Dive Brief:
The Biden administration is moving to lessen the importance of a controversial metric used to calculate valuable Medicare Advantage star ratings that’s been at the center of recent lawsuits.
UnitedHealthcare, Centene and Humana have all sued the government this fall for downgrading their quality scores based on assessments of their customer support centers. Payers argued the measure had an outsized impact on final star ratings, and it seems that regulators agree.
“We have already put in place that [the call center metric] is going to have a smaller weighting on star ratings moving forward,” CMS Medicare Director Meena Seshamani said Wednesday at the Milken Institute’s Future of Health Summit in Washington, D.C.
Dive Insight:
Major insurers have turned to the courts to try and increase their 2025 star ratings after the Biden administration published scores last month that were lower than what payers — and their investors — had wanted.
Since then, MA giants UnitedHealthcare, Humana, Centene and Elevance have all sued the CMS over their stars. Three of those cases hinge on regulators’ assessment of their call centers.
UnitedHealth’s complaint argues that the CMS arbitrarily downgraded its stars — potentially costing the insurer millions of dollars — based on one customer support phone call that lasted less than ten minutes. Centene is also accusing the CMS of mishandling a “secret shopper” call meant to assess the quality of its customer support center, which could cost the insurer $73 million in revenue.
Humana’s lawsuit is broader in scale, but also cites receiving lower star ratings based on three phone calls to customer service centers.
However, the CMS is working to reduce the importance of those call center scores, according to Seshamani’s comments. The changes were finalized in an April 2023 rule, to go into effect for the 2026 star ratings, a CMS spokesperson said.
The CMS is “constantly looking at the methodology” for calculating star ratings, but “sometimes it just takes time for these things to work their way through,” Seshamani said. “I think there is a huge opportunity to continue to evaluate how star ratings can actually reflect quality of care.”
Specifically, beginning in 2026 roughly 60% of a plan’s overall star rating will come from process, outcome and improvement measures, while 40% will come from patient experience and access measures, according to the CMS spokesperson.
The change in weighting results in a decrease in the weight of the call center measures from four to two.

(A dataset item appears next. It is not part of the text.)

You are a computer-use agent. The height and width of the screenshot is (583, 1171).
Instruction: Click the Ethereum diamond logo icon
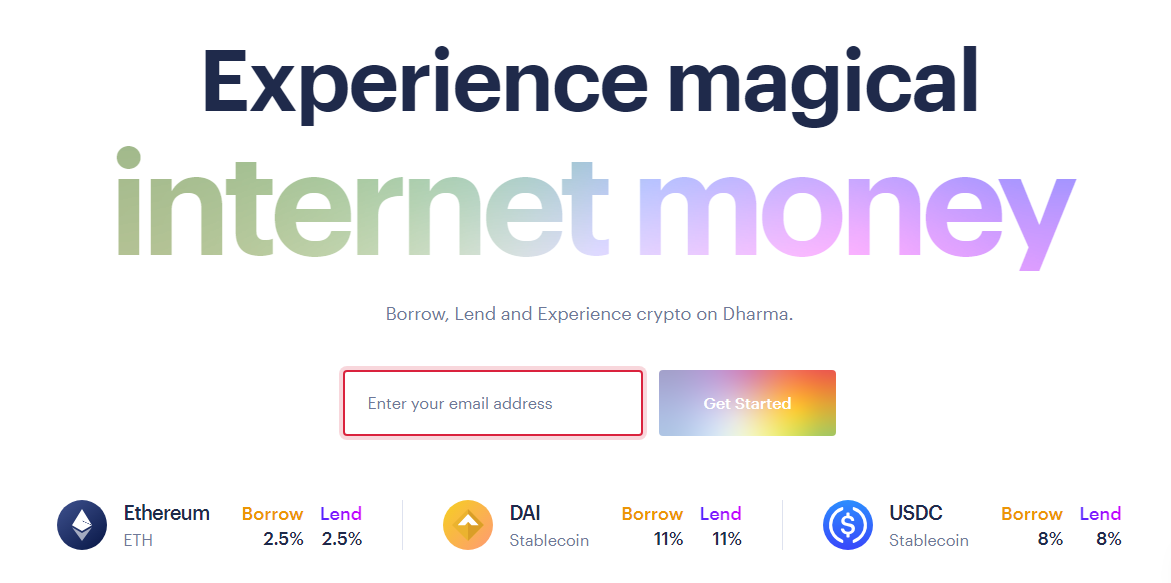pyautogui.click(x=82, y=525)
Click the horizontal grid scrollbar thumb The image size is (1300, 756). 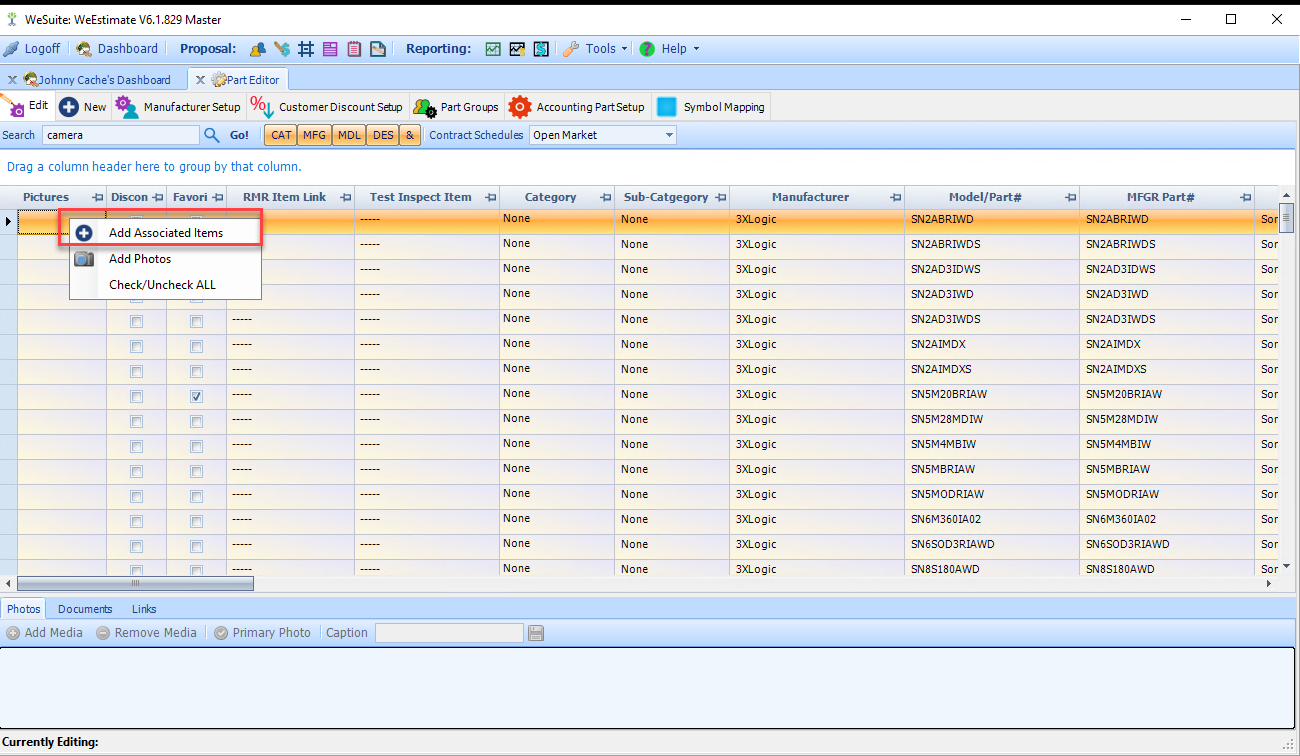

Star ratings are meant to serve as a measure of plan quality to help seniors compare coverage, but cuts to star ratings generate significant hullabaloo because the scores also directly impact the financial success of a plan.
That’s because plans with higher ratings receive generous bonuses from the federal government, and are allowed to bid against a higher benchmark, giving them a competitive advantage against peers in their markets.
Those benefits can stack significantly.
Humana, for example, could lose upwards of $1 billion in revenue in 2026 after its star ratings plummeted, according to analysts. Only 25% of Humana’s MA members will be in a plan with four stars or above next year, down from 94% this year.
Average star ratings have declined for several years as regulators updated methodology and pandemic-era changes expired, jeopardizing the MA revenue insurers bring in. For next year, about 40% of MA plans with prescription drug coverage will earn four or more stars, compared with 42% this year and 68% in 2022.
Courts have recently sided with insurers looking to defend their scores from what industry views as arbitrary methodology changes from Washington.
Late last year, Elevance and Scan Health Plan sued over changes to ratings calculations that tanked their 2024 scores. As a result of the suits, the CMS was forced to redo payers’ ratings for this year — resulting in higher scores for more than 60 plans.
Editor’s note: This story has been updated with additional detail from the CMS.